(Stored items)
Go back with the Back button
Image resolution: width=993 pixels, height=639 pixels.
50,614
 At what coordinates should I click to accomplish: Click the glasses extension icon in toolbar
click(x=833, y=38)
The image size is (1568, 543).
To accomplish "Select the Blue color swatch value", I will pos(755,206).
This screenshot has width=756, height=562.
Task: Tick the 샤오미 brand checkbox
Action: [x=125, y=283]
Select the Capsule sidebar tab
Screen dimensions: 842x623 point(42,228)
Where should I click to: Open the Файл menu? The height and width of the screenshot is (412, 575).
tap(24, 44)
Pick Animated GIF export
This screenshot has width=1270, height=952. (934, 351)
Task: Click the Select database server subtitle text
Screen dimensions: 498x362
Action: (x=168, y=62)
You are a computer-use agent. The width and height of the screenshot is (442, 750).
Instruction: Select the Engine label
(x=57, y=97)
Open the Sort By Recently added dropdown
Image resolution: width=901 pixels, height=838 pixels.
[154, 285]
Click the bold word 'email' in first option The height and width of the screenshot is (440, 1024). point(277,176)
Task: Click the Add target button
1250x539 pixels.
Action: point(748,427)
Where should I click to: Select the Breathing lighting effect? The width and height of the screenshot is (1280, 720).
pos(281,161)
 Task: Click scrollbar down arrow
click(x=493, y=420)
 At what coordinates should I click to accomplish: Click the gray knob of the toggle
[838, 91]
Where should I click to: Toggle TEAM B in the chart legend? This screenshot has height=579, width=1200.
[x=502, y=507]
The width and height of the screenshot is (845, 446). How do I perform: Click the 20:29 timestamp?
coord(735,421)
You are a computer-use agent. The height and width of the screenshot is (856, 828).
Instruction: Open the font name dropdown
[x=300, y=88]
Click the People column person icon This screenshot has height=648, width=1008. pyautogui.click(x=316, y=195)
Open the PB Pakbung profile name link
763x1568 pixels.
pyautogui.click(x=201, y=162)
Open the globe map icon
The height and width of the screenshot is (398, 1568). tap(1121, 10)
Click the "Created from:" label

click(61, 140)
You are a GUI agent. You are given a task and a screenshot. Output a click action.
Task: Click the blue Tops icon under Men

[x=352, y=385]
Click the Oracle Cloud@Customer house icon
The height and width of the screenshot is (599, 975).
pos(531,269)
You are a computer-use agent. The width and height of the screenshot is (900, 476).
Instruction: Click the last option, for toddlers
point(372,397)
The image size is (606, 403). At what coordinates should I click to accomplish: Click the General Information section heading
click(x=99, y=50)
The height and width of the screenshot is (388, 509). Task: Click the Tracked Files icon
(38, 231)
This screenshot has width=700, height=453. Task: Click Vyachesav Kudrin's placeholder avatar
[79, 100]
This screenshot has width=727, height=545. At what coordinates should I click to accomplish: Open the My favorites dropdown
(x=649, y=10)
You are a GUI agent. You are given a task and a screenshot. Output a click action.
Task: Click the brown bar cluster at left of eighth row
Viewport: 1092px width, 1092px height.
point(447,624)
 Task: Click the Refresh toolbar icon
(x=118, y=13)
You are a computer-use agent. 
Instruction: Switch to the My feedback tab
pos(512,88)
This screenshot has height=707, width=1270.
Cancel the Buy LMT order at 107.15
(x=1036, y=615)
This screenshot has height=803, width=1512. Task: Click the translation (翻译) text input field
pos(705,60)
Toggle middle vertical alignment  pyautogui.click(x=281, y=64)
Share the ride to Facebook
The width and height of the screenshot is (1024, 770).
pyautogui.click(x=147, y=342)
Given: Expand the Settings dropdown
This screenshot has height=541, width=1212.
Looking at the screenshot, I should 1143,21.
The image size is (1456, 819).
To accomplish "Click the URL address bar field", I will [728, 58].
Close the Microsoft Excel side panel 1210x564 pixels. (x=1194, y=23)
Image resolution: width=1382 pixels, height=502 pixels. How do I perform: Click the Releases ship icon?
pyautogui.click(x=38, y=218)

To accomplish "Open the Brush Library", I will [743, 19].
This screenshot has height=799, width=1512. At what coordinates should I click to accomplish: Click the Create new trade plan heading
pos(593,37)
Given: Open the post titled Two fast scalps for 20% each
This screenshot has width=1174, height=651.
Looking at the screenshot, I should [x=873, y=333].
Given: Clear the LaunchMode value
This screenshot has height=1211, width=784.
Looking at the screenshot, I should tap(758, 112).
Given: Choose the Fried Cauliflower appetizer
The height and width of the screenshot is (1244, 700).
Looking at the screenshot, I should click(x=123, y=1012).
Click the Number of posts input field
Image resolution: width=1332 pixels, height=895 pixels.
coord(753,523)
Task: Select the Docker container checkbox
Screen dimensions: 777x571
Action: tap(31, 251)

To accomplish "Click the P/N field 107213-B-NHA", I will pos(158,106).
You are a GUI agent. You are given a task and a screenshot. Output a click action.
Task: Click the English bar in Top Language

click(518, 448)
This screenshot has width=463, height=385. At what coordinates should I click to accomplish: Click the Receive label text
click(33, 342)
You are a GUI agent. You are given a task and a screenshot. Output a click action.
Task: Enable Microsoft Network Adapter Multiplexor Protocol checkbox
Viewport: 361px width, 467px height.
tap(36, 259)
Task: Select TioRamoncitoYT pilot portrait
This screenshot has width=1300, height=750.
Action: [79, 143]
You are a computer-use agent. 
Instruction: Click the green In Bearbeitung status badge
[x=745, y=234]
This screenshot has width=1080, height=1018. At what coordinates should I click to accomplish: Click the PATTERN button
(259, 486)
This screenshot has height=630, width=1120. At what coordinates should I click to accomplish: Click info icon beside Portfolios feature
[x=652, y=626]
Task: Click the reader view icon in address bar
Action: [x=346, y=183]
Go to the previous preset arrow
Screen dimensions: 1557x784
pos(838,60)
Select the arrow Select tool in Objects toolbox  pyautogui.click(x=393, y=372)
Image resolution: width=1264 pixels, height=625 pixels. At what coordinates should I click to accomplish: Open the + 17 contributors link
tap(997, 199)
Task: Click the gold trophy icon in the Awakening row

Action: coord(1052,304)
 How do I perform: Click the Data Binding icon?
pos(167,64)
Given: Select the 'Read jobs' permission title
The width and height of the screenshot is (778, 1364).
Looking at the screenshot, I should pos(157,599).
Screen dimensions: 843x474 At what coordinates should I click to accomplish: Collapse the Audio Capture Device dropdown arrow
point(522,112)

* **TASK DIRECTIONS**: What is needed is an exact transcription of every record above.

* **ANSWER SECTION**:
Go back with the Back button
Image resolution: width=993 pixels, height=639 pixels.
50,614
 At what coordinates should I click to accomplish: Click the glasses extension icon in toolbar
click(x=833, y=38)
The image size is (1568, 543).
To accomplish "Select the Blue color swatch value", I will pos(755,206).
This screenshot has width=756, height=562.
Task: Tick the 샤오미 brand checkbox
Action: [x=125, y=283]
Select the Capsule sidebar tab
Screen dimensions: 842x623 point(42,228)
Where should I click to: Open the Файл menu? The height and width of the screenshot is (412, 575).
tap(24, 44)
Pick Animated GIF export
This screenshot has width=1270, height=952. (934, 351)
Task: Click the Select database server subtitle text
Screen dimensions: 498x362
Action: (x=168, y=62)
You are a computer-use agent. The width and height of the screenshot is (442, 750).
Instruction: Select the Engine label
(x=57, y=97)
Open the Sort By Recently added dropdown
Image resolution: width=901 pixels, height=838 pixels.
[154, 285]
Click the bold word 'email' in first option The height and width of the screenshot is (440, 1024). point(277,176)
Task: Click the Add target button
1250x539 pixels.
Action: point(748,427)
Where should I click to: Select the Breathing lighting effect? The width and height of the screenshot is (1280, 720).
pos(281,161)
 Task: Click scrollbar down arrow
click(x=493, y=420)
 At what coordinates should I click to accomplish: Click the gray knob of the toggle
[838, 91]
Where should I click to: Toggle TEAM B in the chart legend? This screenshot has height=579, width=1200.
[x=502, y=507]
The width and height of the screenshot is (845, 446). How do I perform: Click the 20:29 timestamp?
coord(735,421)
You are a computer-use agent. The height and width of the screenshot is (856, 828).
Instruction: Open the font name dropdown
[x=300, y=88]
Click the People column person icon This screenshot has height=648, width=1008. pyautogui.click(x=316, y=195)
Open the PB Pakbung profile name link
763x1568 pixels.
pyautogui.click(x=201, y=162)
Open the globe map icon
The height and width of the screenshot is (398, 1568). tap(1121, 10)
Click the "Created from:" label

click(61, 140)
You are a GUI agent. You are given a task and a screenshot. Output a click action.
Task: Click the blue Tops icon under Men

[x=352, y=385]
Click the Oracle Cloud@Customer house icon
The height and width of the screenshot is (599, 975).
pos(531,269)
You are a computer-use agent. The width and height of the screenshot is (900, 476).
Instruction: Click the last option, for toddlers
point(372,397)
The image size is (606, 403). At what coordinates should I click to accomplish: Click the General Information section heading
click(x=99, y=50)
The height and width of the screenshot is (388, 509). Task: Click the Tracked Files icon
(38, 231)
This screenshot has width=700, height=453. Task: Click Vyachesav Kudrin's placeholder avatar
[79, 100]
This screenshot has width=727, height=545. At what coordinates should I click to accomplish: Open the My favorites dropdown
(x=649, y=10)
You are a GUI agent. You are given a task and a screenshot. Output a click action.
Task: Click the brown bar cluster at left of eighth row
Viewport: 1092px width, 1092px height.
point(447,624)
 Task: Click the Refresh toolbar icon
(x=118, y=13)
You are a computer-use agent. 
Instruction: Switch to the My feedback tab
pos(512,88)
This screenshot has height=707, width=1270.
Cancel the Buy LMT order at 107.15
(x=1036, y=615)
This screenshot has height=803, width=1512. Task: Click the translation (翻译) text input field
pos(705,60)
Toggle middle vertical alignment  pyautogui.click(x=281, y=64)
Share the ride to Facebook
The width and height of the screenshot is (1024, 770).
pyautogui.click(x=147, y=342)
Given: Expand the Settings dropdown
This screenshot has height=541, width=1212.
Looking at the screenshot, I should 1143,21.
The image size is (1456, 819).
To accomplish "Click the URL address bar field", I will [728, 58].
Close the Microsoft Excel side panel 1210x564 pixels. (x=1194, y=23)
Image resolution: width=1382 pixels, height=502 pixels. How do I perform: Click the Releases ship icon?
pyautogui.click(x=38, y=218)

To accomplish "Open the Brush Library", I will [743, 19].
This screenshot has height=799, width=1512. At what coordinates should I click to accomplish: Click the Create new trade plan heading
pos(593,37)
Given: Open the post titled Two fast scalps for 20% each
This screenshot has width=1174, height=651.
Looking at the screenshot, I should [x=873, y=333].
Given: Clear the LaunchMode value
This screenshot has height=1211, width=784.
Looking at the screenshot, I should tap(758, 112).
Given: Choose the Fried Cauliflower appetizer
The height and width of the screenshot is (1244, 700).
Looking at the screenshot, I should click(x=123, y=1012).
Click the Number of posts input field
Image resolution: width=1332 pixels, height=895 pixels.
coord(753,523)
Task: Select the Docker container checkbox
Screen dimensions: 777x571
Action: tap(31, 251)

To accomplish "Click the P/N field 107213-B-NHA", I will pos(158,106).
You are a GUI agent. You are given a task and a screenshot. Output a click action.
Task: Click the English bar in Top Language

click(518, 448)
This screenshot has width=463, height=385. At what coordinates should I click to accomplish: Click the Receive label text
click(33, 342)
You are a GUI agent. You are given a task and a screenshot. Output a click action.
Task: Enable Microsoft Network Adapter Multiplexor Protocol checkbox
Viewport: 361px width, 467px height.
tap(36, 259)
Task: Select TioRamoncitoYT pilot portrait
This screenshot has width=1300, height=750.
Action: [79, 143]
You are a computer-use agent. 
Instruction: Click the green In Bearbeitung status badge
[x=745, y=234]
This screenshot has width=1080, height=1018. At what coordinates should I click to accomplish: Click the PATTERN button
(259, 486)
This screenshot has height=630, width=1120. At what coordinates should I click to accomplish: Click info icon beside Portfolios feature
[x=652, y=626]
Task: Click the reader view icon in address bar
Action: [x=346, y=183]
Go to the previous preset arrow
Screen dimensions: 1557x784
pos(838,60)
Select the arrow Select tool in Objects toolbox  pyautogui.click(x=393, y=372)
Image resolution: width=1264 pixels, height=625 pixels. At what coordinates should I click to accomplish: Open the + 17 contributors link
tap(997, 199)
Task: Click the gold trophy icon in the Awakening row

Action: coord(1052,304)
 How do I perform: Click the Data Binding icon?
pos(167,64)
Given: Select the 'Read jobs' permission title
The width and height of the screenshot is (778, 1364).
Looking at the screenshot, I should pos(157,599).
Screen dimensions: 843x474 At what coordinates should I click to accomplish: Collapse the Audio Capture Device dropdown arrow
point(522,112)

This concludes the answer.